Right now, for example, Venezuela has the world's highest inflation rate, almost 28 percent. That means the nation's currency, not coincidentally named the "Bolivar," loses all of its present-day value in just three and a half years.

What's more, under Chavez, Venezuela has achieved the highest crime rate in South America and one of the worst in the world. In 1998, the year before he took office, 4,500 people were murdered nationwide. In 2011 that number was 19,336. Under his care, the state is awash in firearms, enough so that every other Venezuelan could own one, counting even infants and octogenarians.

If anyone believes Chavez himself has not encouraged a culture of violence, consider that a group of university students known as Chavistas for their allegiance to the president last month burned down a concert hall, a World Heritage site designed by Alexander Calder, as protest because they lost a student election. No one was punished.

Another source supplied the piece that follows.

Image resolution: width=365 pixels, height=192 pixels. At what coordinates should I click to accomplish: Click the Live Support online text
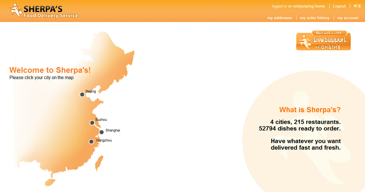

Chavez runs a self-proclaimed socialist country. That should be easy in his oil-wealthy state. Venezuela produces 3 million barrels of oil a day, now selling for about $100 each. That should earn $300 million each and every day -- $1.095 trillion per year, for a nation of 29 million people.

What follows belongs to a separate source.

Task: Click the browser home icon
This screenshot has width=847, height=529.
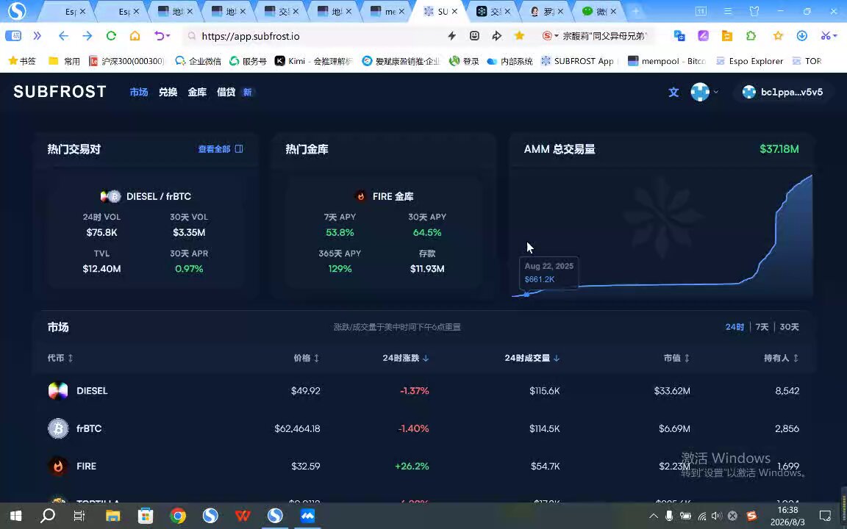Action: pyautogui.click(x=135, y=36)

Nonetheless, at least one-quarter of the people live in poverty, and thousands are forced to live in bomb shelters, community centers and other public facilities because of insufficient housing. For years, the nation has suffered serious shortages of staple foods, including meat, milk and coffee. Schools are pathetically bad; the few well-educated emigrate. Is there any better definition of mismanagement?

Meantime, Chavez is selling cut-rate oil to his friends the Castros in Cuba -- and offering subsidized fuel oil to poor Americans, to poke a finger in Obama's eye. Those are expenses Venezuela can ill afford. A few days ago, Chavez had to borrow $4 billion from China, in theory to build more housing. My advice to those citizens living in bomb shelters: He has had 13 years to deal with this problem. Don't hold your breath.

Chavez is recovering from cancer, though he refuses to release medical records to show the actual state of his health. Then, last week, he publically accused the United States of somehow fostering a cancer epidemic in Latin America, earning a sharp rebuke from the State Department.

The only good news is this: After many years, the state's fractious political opposition has unified. It's holding a primary next month, giving a single candidate chosen by the people the opportunity to tell the nation what a disaster Chavez has been. The polling firm Varianzas just released results of a survey in which half of Venezuelans said they wanted a new president.

Elections are in October.

For the sake of the long-suffering Venezuelan people, duped for more than a decade by a dangerous fraud, we can only wish the opposition well.